I started running just over three years ago. In a matter of weeks I went from a running-hater to a running-lover. (I shared how my journey began here.) Aside from a few injuries that sidelined me, I’ve been running ever since. I still have so far to go, but what matters most to me is that I keep pounding the pavement mile after mile. Because no matter how far or fast I ran last week, running forces me to face myself today. Last week may have been a PR (personal record) or a complete disaster, but today is a new day.

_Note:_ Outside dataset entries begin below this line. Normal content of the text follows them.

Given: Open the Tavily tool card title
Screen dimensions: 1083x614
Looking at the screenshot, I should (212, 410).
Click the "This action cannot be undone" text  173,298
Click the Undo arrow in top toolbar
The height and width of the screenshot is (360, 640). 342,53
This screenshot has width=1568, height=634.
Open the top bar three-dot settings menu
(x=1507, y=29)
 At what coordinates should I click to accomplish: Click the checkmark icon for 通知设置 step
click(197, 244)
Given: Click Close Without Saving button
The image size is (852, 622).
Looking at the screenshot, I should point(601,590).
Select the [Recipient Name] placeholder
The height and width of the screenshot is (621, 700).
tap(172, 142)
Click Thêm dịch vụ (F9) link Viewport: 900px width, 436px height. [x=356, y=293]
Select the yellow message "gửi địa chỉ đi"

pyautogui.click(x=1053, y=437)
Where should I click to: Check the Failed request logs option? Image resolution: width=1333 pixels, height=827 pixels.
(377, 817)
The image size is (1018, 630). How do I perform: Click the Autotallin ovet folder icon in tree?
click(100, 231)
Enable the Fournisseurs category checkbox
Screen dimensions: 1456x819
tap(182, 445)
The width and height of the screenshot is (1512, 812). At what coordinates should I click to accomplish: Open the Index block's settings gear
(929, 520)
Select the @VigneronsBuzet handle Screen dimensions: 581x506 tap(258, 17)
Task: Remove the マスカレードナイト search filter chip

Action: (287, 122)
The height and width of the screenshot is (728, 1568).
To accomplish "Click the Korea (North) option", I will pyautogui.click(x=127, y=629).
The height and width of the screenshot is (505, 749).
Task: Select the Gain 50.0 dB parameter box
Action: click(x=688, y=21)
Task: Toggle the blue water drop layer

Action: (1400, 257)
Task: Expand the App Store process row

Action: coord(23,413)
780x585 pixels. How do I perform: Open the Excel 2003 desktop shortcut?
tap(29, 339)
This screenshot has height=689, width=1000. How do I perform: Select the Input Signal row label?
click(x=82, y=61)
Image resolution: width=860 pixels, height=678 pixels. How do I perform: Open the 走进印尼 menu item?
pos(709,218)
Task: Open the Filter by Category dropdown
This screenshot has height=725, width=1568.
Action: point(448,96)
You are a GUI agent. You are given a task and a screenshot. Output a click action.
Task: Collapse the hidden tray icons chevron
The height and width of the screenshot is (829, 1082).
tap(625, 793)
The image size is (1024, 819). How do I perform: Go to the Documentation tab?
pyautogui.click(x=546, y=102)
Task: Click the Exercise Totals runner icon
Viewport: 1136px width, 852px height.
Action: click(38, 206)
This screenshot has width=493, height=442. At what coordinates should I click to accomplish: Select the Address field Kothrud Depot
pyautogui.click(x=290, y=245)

But more than muscle pain in my legs and needing breath in my lungs, running has forced me to confront my fears more than anything. I fear falling the most. Maybe it sounds silly, but imagining myself face-planting on sidewalks or bridges has slowed me down on several occasions.

Knowing I’m not the sixteen-year-old athlete I once was, it’s taken time for me to trust my body to run long distances. To believe my knees won’t give out, my ankles won’t turn, my lungs won’t actually collapse while pounding through my chest. While the fear has diminished, it’s still in front of me every time I run- whether it’s the busy streets filled with traffic, cyclist, or pedestrians walking dogs.

My first mile is a warm-up. It’s the hardest, the slowest, the mile I find my rhythm and remember how to breathe. It’s like a barometer for how I’m doing- both physically and emotionally. I rarely want to be running on mile one, but by the time I hit mile two, I can tell what kind of day it’s going to be.

If it’s a good day (ninety percent of the time it is) after mile one, I’m feeling good. And this is when I start pushing the fear away. I begin running faster and thinking clearer. I’m not wondering if I’m going to trip over the tree roots bubbled under the sidewalk anymore. I quickly maneuver around lawn mowers, wave to the lawn maintenance guys, and jump over the holes on the trails. I’m confident I can do what my body is able to do. Fear is not ruling me anymore. I can feel the difference in my body and my mind, and it feels good- like I’m running (and thinking) the way my body was created to.

I face my physical fears when I run, but as soon as those running shoes come off, I face a whole lot more fear than the fear of falling down. I face the fear of not being good enough, fear of failure, fear of rejection, fear of being a bad mom, fear of being laughed at, the list goes on.

Facing a physical fear on a regular basis has taught me how to face other internal battles too. It’s trained my body and mind to know when fear is ruling my thoughts and my actions. I can feel the difference in my body and my mind. It’s in how I carry myself, how I give up or keep going, it’s in my mindset.

This is how running has changed my life. It helped me connect my physical realm with my thoughts and emotions, and it taught me how to recognize when I was being controlled by fear and how to push through when all I want to do is give up.

  • I don’t want the fear of being a bad mom to be what motivates me to parent my kids.
  • I don’t want the fear of rejection keep me from trying something new.
  • I don’t want the fear of failure keep me from taking a risk.

I want to live with faith and confidence, not controlled by fear. This is how I’ve learned to control the fear I face daily.

I still have a lot of learning to do, but one thing I do know is that fear doesn’t just go away. Doing nothing is a sure way of keeping it close by.

You may not be able to run and that’s okay, but I encourage you to find a physical way to face something that’s a little uncomfortable for you- preferably something where the variables change, only you are the constant. Facing our physical fears is powerful in training ourselves to face others fears.